A humanidade esgotou esta quinta-feira, 30 de julho, a totalidade dos recursos biológicos que a Terra é capaz de regenerar durante o ano de 2026. A partir desta data, o planeta entra formalmente em défice ecológico, recorrendo a recursos que deveriam ser salvaguardados para anos futuros, alerta a associação ambientalista ZERO.
Embora o Dia da Sobrecarga do Planeta (Overshoot Day) ocorra cerca de uma semana mais tarde do que em 2025 (24 de julho), a ZERO esclarece que a alteração não se deve a uma redução real do impacto humano. A variação decorre de uma revisão científica nos conjuntos de dados utilizados para o cálculo deste indicador (concretamente uma reavaliação em alta da capacidade de absorção de carbono por parte dos oceanos). Em termos práticos, a pressão ambiental e o fosso entre a pegada ecológica e a biocapacidade continuaram a aumentar no último ano.
Impactos acumulados e estagnação da última década
A organização aponta eventos recentes como as vagas de calor extremo, os incêndios de grande dimensão no Mediterrâneo e na América do Norte, as secas agrícolas e as cheias intensas como provas dos custos humanos e económicos do défice ecológico.

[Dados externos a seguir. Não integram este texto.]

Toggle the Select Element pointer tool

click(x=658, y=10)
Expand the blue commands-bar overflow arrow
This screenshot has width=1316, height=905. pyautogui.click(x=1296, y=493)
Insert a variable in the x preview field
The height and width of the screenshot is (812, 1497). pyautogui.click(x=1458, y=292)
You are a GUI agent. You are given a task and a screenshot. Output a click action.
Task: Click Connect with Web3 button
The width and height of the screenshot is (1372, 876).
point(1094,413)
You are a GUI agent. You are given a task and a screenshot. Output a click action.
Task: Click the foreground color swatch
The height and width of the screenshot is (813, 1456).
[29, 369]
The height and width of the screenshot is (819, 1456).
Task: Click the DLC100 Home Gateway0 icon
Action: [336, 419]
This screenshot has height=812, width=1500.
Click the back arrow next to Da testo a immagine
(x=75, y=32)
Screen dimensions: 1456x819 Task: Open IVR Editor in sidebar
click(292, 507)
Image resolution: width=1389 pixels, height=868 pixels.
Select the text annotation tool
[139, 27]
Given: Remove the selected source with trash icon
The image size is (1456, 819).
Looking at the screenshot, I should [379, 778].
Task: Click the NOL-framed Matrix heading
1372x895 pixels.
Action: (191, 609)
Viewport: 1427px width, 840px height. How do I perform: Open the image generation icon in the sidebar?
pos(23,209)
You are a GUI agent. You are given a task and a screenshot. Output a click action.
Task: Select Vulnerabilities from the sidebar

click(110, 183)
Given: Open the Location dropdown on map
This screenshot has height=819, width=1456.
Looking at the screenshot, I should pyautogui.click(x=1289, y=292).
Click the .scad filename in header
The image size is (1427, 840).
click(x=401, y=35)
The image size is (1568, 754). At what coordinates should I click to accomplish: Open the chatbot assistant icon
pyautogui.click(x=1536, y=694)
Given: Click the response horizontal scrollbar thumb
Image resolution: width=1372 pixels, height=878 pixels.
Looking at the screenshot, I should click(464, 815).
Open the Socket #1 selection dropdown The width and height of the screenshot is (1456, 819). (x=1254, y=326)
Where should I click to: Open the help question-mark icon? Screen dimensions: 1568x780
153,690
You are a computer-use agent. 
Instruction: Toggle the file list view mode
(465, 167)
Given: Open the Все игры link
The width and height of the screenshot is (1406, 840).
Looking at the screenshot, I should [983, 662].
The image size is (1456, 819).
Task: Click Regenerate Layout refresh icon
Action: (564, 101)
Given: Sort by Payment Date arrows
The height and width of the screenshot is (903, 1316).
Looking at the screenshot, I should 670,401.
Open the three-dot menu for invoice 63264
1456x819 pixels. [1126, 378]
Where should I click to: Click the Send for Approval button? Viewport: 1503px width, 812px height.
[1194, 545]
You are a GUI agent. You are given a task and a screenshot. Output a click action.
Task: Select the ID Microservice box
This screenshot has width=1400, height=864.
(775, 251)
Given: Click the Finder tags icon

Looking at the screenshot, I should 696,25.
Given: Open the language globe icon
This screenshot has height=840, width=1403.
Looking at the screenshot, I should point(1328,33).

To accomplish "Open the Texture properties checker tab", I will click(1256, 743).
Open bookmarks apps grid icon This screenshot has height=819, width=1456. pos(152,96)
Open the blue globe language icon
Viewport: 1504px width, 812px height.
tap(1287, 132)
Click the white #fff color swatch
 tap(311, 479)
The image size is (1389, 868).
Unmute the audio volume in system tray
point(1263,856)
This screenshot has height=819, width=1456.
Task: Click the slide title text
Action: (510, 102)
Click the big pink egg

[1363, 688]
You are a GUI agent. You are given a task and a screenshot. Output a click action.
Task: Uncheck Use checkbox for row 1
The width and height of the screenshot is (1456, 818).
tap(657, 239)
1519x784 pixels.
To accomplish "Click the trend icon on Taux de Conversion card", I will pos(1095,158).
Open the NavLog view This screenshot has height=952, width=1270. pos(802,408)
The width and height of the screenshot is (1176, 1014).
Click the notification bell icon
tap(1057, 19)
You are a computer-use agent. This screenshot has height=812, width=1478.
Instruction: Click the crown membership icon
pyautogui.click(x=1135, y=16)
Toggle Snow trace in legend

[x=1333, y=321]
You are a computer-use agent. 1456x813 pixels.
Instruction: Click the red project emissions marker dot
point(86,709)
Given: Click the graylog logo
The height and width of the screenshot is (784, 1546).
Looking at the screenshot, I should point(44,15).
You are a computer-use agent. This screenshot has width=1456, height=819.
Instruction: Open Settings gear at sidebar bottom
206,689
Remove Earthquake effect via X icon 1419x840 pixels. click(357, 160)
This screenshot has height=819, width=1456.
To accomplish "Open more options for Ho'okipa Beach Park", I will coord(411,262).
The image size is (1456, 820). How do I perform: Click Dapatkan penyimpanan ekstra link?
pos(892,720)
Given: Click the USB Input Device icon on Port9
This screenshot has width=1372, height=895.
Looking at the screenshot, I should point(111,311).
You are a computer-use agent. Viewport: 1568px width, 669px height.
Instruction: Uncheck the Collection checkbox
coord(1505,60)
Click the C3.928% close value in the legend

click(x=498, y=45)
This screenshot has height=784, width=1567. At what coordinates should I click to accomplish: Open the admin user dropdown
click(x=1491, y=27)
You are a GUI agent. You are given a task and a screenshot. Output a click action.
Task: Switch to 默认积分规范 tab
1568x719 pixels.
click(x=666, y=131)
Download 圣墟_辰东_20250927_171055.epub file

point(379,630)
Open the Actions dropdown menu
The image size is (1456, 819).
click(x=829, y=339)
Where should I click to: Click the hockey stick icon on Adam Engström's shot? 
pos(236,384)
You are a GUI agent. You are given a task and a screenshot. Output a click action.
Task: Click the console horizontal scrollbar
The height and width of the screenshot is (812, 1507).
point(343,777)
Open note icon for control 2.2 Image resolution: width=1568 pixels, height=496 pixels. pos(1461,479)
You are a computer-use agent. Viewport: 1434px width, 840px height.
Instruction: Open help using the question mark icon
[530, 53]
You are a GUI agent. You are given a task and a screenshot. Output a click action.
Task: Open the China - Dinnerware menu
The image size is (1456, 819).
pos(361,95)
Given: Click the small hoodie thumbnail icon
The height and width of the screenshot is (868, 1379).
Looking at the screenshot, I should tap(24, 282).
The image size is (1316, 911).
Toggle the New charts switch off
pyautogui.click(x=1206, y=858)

Apesar de a tendência histórica desde os anos 1970 evidenciar uma antecipação progressiva da data, a última década tem registado uma estagnação relativa: a sobrecarga foi assinalada a 3 de agosto em 2013 e a 2 de agosto em 2023. A ZERO adverte, contudo, que mesmo sem grandes oscilações no calendário, a acumulação de anos sucessivos em défice agrava os danos sobre os ecossistemas.
Propostas de intervenção e transição de modelo
Para adiar o recurso ao “cartão de crédito ambiental”, a ZERO defende a implementação urgente de medidas globais de mitigação. A associação estima que a aplicação de uma taxa mundial de 90 euros por tonelada de carbono às emissões de gases com efeito de estufa permitiria adiar a data em 63 dias. Por outro lado, a redução de 50% no consumo global de carne, acompanhada da substituição por dietas de base vegetal, adiaria o indicador em 17 dias (10 dos quais decorrentes da redução de emissões de metano).
Frente aos limites finitos do planeta, a associação apela à transição para um modelo focado na “Economia do Bem-Estar”, visando garantir a sustentabilidade das atividades humanas e a proteção das gerações futuras.